## Trecho fornecido
════════════════

Quando a economia começou a reabrir, Paiva fez trabalhos pontuais como servente de pedreiro, pintor e pequenos reparos. A fotografia só voltou a dar algum faturamento no mês passado.

“Fiz dois eventos, um há cinco semanas e outro há três. Ainda assim, o cachê foi bem mais baixo do que o usual”, diz ele.

Com a lenta retomada do mercado, o fotógrafo procura emprego em sua área de especialidade, além de cenografia e no mercado editorial – em que tem formação acadêmica. O número de vagas abertas é maior, segundo ele, mas os retornos ainda são poucos.

Paiva reconhece que o leque de trabalho está aberto. Nesta semana, mandou currículo para uma vaga de bartender, função que exercia como fonte extra de dinheiro em outros tempos, mas o setor é um dos que ainda sofre bastante com a pandemia.

“Está difícil ter trabalho nessa área porque as casas estão trabalhando com equipes bem reduzidas. E, se precisam contratar, dão preferência para quem está com mais prática”, diz Paiva.

════════════════

## Extrato de dados
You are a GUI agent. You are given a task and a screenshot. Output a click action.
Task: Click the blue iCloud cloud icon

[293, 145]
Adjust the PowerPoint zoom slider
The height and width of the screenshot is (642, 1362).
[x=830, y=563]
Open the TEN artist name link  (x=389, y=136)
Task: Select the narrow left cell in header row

════════════════

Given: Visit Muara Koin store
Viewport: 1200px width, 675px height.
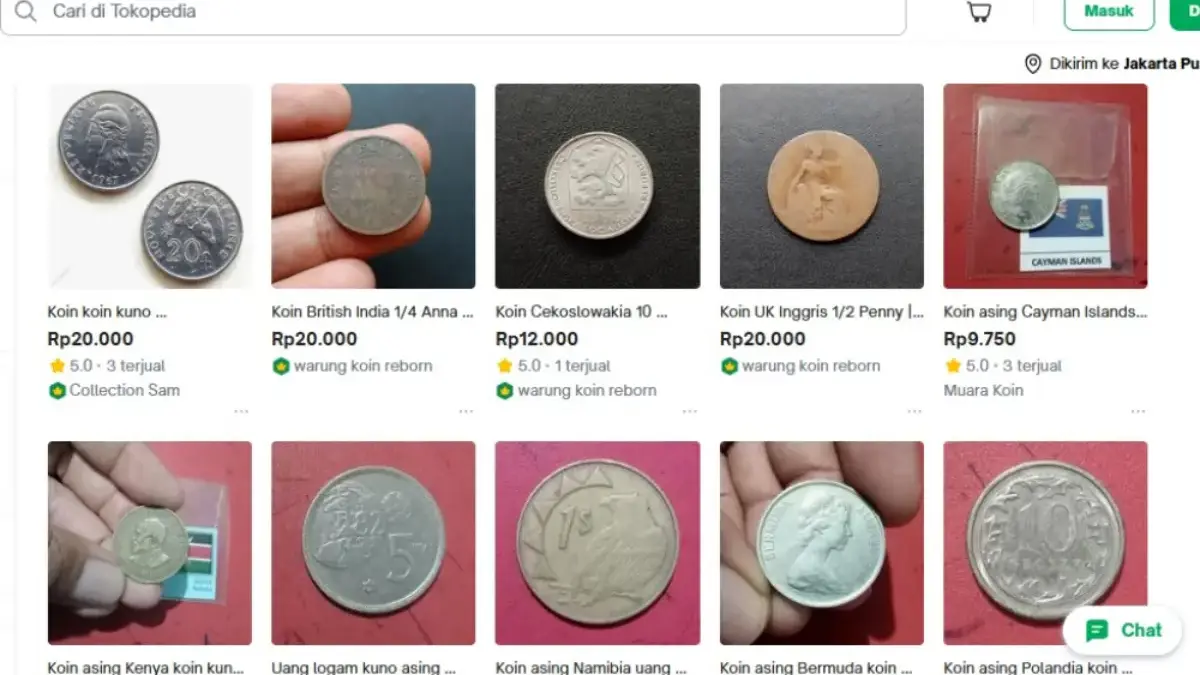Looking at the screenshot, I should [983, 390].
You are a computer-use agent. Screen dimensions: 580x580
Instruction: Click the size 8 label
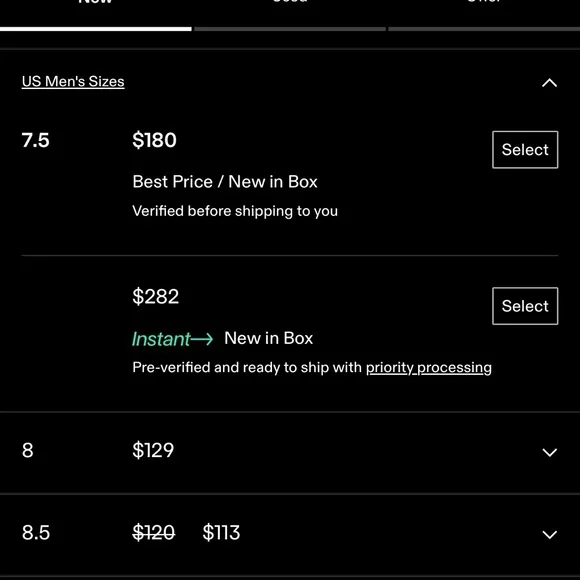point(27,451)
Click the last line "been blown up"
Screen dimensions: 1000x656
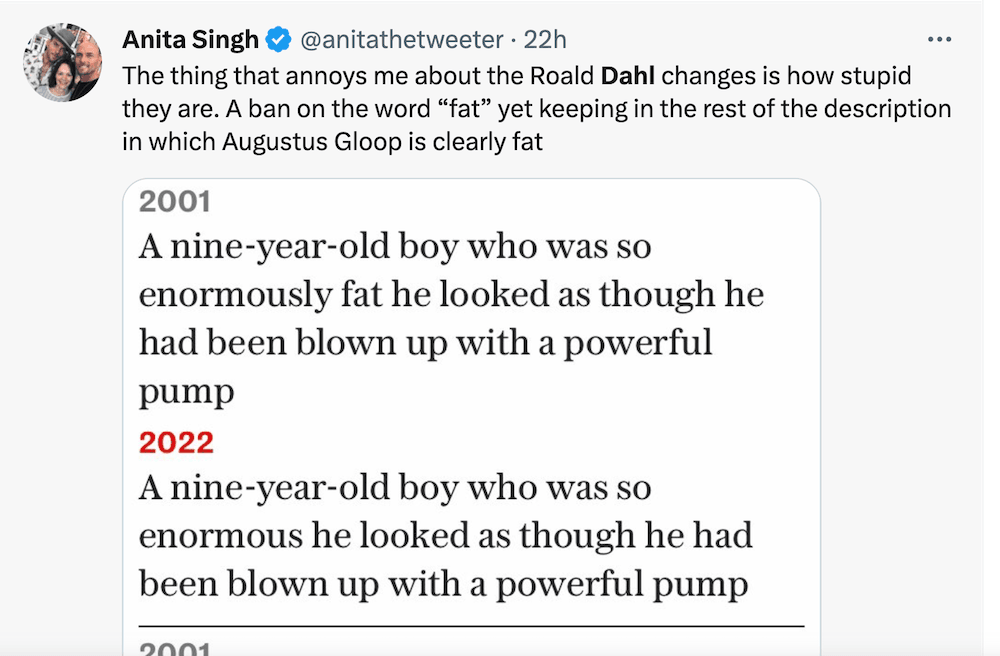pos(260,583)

════════════════

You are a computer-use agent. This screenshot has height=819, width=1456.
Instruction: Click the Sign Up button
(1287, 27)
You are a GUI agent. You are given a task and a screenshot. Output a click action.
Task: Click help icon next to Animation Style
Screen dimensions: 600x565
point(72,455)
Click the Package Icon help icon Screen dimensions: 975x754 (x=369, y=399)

════════════════

## Tarefa solicitada 1
Responda, com base no trecho fornecido acima:
(a) Quantos eventos Paiva fez como fotógrafo?
(b) Além da fotografia, em que áreas ele procura emprego?
(c) Para qual vaga ele mandou currículo nesta semana?
## Tarefa solicitada 2
Reproduza, sem alterações, a passagem do trecho fornecido acima que começa em "Quando a economia" e termina em "no mês passado.".

## Área de resposta 1
(a) Dois eventos.
(b) Cenografia e mercado editorial.
(c) Uma vaga de bartender.

## Área de resposta 2
Quando a economia começou a reabrir, Paiva fez trabalhos pontuais como servente de pedreiro, pintor e pequenos reparos. A fotografia só voltou a dar algum faturamento no mês passado.